Set out the material as a numbered list with blank lines left out, starting with its first line and going on through the line with "Action: pyautogui.click(x=24, y=32)".
--- begin ---
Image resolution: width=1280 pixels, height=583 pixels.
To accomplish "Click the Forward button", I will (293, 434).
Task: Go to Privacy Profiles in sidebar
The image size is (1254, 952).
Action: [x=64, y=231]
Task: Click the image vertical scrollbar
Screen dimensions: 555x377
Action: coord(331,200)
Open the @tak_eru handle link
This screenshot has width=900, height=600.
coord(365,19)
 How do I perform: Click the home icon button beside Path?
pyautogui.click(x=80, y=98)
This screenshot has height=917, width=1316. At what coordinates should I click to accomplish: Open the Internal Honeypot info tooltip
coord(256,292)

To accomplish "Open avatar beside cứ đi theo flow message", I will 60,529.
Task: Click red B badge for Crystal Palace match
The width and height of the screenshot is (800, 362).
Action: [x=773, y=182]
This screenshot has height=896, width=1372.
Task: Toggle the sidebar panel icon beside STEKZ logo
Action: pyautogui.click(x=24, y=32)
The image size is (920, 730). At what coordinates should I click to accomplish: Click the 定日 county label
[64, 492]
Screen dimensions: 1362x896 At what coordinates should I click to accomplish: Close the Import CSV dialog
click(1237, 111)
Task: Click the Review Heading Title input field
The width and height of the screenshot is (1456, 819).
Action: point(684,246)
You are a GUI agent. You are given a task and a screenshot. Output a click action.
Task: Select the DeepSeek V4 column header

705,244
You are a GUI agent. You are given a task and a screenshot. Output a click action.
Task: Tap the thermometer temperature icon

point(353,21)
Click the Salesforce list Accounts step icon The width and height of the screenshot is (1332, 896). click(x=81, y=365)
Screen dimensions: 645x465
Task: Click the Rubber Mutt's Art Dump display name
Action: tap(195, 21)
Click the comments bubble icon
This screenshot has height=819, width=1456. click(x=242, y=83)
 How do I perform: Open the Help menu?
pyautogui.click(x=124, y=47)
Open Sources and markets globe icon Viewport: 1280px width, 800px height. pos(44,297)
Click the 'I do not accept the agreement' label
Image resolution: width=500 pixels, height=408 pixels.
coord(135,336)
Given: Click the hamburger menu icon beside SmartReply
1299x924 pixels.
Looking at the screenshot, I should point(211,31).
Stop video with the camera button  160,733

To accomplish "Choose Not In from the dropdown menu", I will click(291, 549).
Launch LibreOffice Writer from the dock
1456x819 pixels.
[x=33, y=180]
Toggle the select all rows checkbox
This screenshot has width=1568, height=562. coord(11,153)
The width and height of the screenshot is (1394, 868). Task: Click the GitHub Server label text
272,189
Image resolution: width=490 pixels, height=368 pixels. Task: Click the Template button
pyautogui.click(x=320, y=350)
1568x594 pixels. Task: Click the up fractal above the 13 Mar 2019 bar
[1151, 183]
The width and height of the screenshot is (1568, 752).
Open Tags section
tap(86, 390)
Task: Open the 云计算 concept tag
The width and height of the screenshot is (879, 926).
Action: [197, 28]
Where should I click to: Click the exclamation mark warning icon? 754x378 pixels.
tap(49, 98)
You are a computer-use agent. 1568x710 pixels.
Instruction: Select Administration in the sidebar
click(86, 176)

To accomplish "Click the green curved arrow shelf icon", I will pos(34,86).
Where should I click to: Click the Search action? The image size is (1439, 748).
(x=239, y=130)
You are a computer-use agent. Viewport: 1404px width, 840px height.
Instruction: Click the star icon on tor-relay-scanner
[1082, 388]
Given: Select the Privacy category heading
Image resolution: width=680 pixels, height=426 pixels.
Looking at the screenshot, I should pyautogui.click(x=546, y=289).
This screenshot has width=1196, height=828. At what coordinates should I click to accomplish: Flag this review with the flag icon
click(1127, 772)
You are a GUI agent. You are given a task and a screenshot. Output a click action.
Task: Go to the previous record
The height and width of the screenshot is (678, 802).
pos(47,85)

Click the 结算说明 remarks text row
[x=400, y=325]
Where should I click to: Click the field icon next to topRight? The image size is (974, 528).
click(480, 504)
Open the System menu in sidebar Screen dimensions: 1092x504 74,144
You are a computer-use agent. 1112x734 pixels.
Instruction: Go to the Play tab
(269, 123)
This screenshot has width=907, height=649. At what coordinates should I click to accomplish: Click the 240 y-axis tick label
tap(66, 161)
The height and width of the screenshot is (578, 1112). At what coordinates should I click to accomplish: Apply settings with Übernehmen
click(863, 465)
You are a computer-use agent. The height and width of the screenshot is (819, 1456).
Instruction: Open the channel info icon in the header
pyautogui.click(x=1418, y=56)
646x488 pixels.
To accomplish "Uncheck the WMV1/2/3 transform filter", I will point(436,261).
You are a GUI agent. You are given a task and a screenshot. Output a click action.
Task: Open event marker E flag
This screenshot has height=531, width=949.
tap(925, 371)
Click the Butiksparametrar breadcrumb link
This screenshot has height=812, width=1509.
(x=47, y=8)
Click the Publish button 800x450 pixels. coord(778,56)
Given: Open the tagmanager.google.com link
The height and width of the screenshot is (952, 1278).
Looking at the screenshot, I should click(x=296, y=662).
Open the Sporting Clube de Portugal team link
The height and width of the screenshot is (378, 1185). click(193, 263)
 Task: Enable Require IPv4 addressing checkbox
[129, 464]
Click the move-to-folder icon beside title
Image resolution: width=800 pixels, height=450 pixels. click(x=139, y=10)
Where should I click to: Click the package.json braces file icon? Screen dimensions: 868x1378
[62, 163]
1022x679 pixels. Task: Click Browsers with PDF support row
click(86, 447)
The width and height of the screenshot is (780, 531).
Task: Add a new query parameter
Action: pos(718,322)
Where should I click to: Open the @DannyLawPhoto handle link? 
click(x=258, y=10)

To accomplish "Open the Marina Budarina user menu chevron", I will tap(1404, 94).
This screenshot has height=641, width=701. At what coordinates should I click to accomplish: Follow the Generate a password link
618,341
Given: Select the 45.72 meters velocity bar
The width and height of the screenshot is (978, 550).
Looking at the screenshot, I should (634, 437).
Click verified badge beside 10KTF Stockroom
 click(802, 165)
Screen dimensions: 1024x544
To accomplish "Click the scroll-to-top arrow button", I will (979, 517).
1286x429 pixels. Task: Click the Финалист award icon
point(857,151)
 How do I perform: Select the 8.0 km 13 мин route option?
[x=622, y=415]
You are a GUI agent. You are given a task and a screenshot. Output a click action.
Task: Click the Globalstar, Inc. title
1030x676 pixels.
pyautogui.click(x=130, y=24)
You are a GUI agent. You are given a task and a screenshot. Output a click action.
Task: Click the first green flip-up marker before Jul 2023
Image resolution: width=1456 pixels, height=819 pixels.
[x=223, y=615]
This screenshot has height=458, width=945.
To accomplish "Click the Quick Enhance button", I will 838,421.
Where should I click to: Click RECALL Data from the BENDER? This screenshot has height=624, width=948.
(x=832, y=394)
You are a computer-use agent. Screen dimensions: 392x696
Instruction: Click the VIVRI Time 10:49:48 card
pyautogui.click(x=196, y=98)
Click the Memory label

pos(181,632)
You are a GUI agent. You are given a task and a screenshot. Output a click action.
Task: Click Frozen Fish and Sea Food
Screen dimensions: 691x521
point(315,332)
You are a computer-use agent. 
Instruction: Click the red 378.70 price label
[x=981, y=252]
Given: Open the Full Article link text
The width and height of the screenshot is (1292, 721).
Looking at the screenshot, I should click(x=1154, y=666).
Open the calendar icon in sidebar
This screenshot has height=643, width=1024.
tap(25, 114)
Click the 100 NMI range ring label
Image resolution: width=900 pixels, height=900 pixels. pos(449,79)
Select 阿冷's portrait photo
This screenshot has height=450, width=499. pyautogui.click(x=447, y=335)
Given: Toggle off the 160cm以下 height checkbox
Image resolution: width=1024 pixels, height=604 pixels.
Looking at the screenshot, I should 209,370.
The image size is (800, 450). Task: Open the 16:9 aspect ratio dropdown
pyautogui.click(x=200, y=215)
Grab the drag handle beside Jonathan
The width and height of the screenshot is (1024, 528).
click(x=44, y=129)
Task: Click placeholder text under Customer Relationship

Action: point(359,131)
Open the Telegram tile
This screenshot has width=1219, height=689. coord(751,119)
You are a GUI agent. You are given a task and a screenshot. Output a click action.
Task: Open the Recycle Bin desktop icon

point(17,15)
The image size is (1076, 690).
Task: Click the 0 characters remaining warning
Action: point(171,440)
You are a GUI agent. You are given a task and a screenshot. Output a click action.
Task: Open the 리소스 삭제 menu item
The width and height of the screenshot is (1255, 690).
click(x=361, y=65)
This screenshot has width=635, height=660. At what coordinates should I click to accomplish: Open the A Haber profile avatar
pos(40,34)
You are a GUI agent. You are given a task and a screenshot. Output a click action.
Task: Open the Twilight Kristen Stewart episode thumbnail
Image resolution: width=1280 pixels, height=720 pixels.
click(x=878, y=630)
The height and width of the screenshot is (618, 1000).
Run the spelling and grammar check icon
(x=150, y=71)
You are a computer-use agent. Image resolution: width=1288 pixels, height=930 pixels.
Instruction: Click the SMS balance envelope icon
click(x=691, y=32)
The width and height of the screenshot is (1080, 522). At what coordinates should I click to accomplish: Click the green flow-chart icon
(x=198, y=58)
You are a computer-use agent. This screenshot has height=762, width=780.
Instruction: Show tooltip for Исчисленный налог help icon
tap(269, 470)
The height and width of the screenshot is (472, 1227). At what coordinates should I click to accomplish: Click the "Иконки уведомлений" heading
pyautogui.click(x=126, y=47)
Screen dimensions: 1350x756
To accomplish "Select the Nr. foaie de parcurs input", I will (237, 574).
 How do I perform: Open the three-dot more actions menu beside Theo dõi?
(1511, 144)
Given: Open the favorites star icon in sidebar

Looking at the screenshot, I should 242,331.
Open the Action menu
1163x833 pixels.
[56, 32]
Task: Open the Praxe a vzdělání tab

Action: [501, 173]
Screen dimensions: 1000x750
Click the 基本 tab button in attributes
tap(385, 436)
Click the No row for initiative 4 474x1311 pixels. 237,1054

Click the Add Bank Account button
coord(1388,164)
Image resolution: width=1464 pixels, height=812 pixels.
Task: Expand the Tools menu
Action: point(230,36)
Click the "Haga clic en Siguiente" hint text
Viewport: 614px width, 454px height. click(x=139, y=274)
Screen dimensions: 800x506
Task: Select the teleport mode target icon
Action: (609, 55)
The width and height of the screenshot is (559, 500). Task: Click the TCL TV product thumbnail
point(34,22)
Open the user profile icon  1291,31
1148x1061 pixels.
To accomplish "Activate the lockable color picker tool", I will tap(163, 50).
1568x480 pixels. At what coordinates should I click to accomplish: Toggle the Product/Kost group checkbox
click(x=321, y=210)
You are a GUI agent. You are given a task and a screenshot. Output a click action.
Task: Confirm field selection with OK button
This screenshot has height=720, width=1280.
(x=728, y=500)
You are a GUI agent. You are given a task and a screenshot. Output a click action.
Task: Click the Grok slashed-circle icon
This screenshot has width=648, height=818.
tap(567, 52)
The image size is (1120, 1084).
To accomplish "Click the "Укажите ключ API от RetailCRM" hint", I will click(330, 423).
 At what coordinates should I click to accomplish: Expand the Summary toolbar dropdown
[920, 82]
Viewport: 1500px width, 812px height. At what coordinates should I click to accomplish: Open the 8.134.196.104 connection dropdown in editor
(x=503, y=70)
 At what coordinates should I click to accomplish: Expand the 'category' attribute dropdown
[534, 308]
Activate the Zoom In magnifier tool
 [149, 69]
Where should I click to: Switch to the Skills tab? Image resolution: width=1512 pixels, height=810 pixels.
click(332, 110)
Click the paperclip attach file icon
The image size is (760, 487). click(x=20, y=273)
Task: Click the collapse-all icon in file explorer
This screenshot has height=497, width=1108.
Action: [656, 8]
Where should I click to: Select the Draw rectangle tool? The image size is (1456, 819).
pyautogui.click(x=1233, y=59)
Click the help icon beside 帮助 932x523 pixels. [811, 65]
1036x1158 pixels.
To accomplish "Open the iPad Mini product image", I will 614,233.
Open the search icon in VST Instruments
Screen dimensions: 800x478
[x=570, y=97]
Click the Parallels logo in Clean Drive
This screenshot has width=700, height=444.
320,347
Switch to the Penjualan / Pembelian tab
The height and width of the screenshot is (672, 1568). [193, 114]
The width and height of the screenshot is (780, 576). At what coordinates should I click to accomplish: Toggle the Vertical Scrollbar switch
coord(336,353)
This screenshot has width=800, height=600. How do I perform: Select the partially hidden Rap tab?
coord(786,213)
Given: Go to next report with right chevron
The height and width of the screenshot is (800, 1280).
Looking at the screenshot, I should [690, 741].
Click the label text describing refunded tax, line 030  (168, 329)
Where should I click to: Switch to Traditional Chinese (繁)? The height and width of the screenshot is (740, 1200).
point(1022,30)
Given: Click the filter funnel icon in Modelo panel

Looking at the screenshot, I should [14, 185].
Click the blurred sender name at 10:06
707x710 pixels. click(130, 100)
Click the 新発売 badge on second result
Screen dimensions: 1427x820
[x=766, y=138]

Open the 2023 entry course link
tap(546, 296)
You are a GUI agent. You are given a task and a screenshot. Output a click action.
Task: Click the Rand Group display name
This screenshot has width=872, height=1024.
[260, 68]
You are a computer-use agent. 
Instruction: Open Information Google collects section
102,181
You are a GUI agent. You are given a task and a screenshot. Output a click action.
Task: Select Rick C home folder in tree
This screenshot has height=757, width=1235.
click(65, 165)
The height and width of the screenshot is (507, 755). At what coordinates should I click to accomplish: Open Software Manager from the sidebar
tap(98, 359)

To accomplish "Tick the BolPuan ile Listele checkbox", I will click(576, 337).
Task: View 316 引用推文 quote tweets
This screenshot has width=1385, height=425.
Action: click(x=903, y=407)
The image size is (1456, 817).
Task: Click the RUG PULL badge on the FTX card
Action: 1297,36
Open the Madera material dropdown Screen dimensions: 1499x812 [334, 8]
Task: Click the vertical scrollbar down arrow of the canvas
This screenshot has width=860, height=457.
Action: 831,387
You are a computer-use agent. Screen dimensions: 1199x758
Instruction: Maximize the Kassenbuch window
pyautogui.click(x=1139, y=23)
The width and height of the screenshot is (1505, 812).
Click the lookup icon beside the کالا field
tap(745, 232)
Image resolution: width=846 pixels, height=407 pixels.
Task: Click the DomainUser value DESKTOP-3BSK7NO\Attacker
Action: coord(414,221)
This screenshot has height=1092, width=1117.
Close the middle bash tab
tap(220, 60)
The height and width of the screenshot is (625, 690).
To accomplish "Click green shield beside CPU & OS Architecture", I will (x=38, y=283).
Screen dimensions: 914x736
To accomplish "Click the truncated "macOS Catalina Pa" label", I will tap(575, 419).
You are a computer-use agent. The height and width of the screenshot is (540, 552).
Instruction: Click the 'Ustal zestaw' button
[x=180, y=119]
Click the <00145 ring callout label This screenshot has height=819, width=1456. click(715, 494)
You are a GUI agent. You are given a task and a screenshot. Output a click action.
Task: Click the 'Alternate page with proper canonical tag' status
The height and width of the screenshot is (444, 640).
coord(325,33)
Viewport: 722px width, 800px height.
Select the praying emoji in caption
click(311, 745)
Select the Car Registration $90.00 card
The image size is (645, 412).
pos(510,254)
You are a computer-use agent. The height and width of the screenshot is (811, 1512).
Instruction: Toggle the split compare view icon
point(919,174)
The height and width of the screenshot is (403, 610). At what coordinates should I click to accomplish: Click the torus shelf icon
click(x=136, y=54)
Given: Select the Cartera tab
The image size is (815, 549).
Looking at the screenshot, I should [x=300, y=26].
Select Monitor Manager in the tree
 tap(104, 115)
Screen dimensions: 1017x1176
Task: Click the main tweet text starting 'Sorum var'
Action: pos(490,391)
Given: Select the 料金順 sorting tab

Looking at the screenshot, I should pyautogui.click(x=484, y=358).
--- end ---
=== Reply ===
1. Image resolution: width=1280 pixels, height=583 pixels.
2. To accomplish "Click the Forward button", I will (293, 434).
3. Task: Go to Privacy Profiles in sidebar
4. The image size is (1254, 952).
5. Action: [x=64, y=231]
6. Task: Click the image vertical scrollbar
7. Screen dimensions: 555x377
8. Action: coord(331,200)
9. Open the @tak_eru handle link
10. This screenshot has width=900, height=600.
11. coord(365,19)
12.  How do I perform: Click the home icon button beside Path?
13. pyautogui.click(x=80, y=98)
14. This screenshot has height=917, width=1316. At what coordinates should I click to accomplish: Open the Internal Honeypot info tooltip
15. coord(256,292)
16. To accomplish "Open avatar beside cứ đi theo flow message", I will 60,529.
17. Task: Click red B badge for Crystal Palace match
18. The width and height of the screenshot is (800, 362).
19. Action: [x=773, y=182]
20. This screenshot has height=896, width=1372.
21. Task: Toggle the sidebar panel icon beside STEKZ logo
22. Action: pyautogui.click(x=24, y=32)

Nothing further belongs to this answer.